▸ **Instructions to follow**:
Rewrite the lines starting at the one containing "928x473 pixels. At" and ending at the one containing "coord(89,24)" as a JSON list of strings, one string per line, leaving out blank lines.

▸ **Task inputs**:
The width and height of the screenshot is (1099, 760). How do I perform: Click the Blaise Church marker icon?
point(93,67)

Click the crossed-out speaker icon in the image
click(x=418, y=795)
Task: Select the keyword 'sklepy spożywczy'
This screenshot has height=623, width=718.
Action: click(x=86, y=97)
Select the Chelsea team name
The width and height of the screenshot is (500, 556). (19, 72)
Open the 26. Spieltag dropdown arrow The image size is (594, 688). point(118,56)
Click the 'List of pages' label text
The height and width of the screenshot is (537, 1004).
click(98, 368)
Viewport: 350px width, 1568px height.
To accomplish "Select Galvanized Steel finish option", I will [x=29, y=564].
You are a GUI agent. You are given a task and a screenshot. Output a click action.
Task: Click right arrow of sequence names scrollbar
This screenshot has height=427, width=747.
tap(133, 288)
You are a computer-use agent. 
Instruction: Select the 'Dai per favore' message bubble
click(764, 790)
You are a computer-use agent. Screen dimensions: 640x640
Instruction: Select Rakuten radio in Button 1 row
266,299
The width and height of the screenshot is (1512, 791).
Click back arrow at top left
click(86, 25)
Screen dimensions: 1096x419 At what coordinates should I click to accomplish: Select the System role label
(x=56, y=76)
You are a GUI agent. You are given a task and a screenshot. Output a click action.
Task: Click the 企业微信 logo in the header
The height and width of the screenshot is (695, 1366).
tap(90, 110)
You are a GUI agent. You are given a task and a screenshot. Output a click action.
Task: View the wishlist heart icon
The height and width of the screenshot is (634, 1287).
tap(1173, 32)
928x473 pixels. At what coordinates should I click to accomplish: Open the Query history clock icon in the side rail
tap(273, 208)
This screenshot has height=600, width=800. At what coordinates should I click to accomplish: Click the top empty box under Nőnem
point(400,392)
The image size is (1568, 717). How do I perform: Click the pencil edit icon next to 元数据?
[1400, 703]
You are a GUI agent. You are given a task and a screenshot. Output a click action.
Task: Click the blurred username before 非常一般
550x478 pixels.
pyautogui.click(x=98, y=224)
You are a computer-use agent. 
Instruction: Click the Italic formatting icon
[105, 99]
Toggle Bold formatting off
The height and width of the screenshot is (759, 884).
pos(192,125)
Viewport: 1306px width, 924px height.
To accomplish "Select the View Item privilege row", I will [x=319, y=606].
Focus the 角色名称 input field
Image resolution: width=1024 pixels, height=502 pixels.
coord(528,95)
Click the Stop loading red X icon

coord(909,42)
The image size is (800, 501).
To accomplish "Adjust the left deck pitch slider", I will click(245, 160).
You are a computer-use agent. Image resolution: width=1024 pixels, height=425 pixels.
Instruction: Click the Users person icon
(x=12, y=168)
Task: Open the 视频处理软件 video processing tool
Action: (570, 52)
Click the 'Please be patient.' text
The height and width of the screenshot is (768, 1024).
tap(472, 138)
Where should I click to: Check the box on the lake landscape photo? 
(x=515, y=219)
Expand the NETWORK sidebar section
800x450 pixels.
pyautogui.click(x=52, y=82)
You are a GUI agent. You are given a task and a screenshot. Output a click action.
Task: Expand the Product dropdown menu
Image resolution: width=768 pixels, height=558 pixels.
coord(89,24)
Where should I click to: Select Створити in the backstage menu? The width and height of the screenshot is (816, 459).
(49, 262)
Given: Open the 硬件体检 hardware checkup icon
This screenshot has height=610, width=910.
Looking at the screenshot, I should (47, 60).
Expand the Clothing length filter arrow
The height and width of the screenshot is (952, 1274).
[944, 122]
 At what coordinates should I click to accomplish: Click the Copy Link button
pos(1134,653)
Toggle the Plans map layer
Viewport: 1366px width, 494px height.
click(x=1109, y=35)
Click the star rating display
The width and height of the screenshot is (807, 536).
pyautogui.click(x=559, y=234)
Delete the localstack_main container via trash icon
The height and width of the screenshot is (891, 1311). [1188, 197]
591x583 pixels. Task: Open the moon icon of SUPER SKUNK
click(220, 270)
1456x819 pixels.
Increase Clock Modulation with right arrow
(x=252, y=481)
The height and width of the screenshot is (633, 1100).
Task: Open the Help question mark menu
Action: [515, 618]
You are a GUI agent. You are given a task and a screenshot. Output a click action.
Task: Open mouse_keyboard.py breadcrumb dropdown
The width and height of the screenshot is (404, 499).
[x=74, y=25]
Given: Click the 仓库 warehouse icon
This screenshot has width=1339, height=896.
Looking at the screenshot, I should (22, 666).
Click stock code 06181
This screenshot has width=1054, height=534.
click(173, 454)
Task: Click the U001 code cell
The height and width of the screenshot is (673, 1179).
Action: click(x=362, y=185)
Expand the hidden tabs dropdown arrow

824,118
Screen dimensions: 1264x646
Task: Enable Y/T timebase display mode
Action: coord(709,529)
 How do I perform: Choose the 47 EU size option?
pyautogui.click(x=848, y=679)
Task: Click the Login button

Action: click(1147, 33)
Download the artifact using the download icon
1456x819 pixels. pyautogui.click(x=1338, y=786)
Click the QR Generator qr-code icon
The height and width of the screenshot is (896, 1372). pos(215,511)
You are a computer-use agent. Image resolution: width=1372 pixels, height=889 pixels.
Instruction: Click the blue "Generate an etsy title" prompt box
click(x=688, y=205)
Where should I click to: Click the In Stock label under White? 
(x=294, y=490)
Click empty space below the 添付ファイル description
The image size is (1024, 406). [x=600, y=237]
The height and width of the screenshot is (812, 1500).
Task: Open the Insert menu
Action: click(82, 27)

▸ **Output of the exercise**:
[
  "928x473 pixels. At what coordinates should I click to accomplish: Open the Query history clock icon in the side rail",
  "tap(273, 208)",
  "This screenshot has height=600, width=800. At what coordinates should I click to accomplish: Click the top empty box under Nőnem",
  "point(400,392)",
  "The image size is (1568, 717). How do I perform: Click the pencil edit icon next to 元数据?",
  "[1400, 703]",
  "You are a GUI agent. You are given a task and a screenshot. Output a click action.",
  "Task: Click the blurred username before 非常一般",
  "550x478 pixels.",
  "pyautogui.click(x=98, y=224)",
  "You are a computer-use agent. ",
  "Instruction: Click the Italic formatting icon",
  "[105, 99]",
  "Toggle Bold formatting off",
  "The height and width of the screenshot is (759, 884).",
  "pos(192,125)",
  "Viewport: 1306px width, 924px height.",
  "To accomplish \"Select the View Item privilege row\", I will [x=319, y=606].",
  "Focus the 角色名称 input field",
  "Image resolution: width=1024 pixels, height=502 pixels.",
  "coord(528,95)",
  "Click the Stop loading red X icon",
  "coord(909,42)",
  "The image size is (800, 501).",
  "To accomplish \"Adjust the left deck pitch slider\", I will click(245, 160).",
  "You are a computer-use agent. Image resolution: width=1024 pixels, height=425 pixels.",
  "Instruction: Click the Users person icon",
  "(x=12, y=168)",
  "Task: Open the 视频处理软件 video processing tool",
  "Action: (570, 52)",
  "Click the 'Please be patient.' text",
  "The height and width of the screenshot is (768, 1024).",
  "tap(472, 138)",
  "Where should I click to: Check the box on the lake landscape photo? ",
  "(x=515, y=219)",
  "Expand the NETWORK sidebar section",
  "800x450 pixels.",
  "pyautogui.click(x=52, y=82)",
  "You are a GUI agent. You are given a task and a screenshot. Output a click action.",
  "Task: Expand the Product dropdown menu",
  "Image resolution: width=768 pixels, height=558 pixels.",
  "coord(89,24)"
]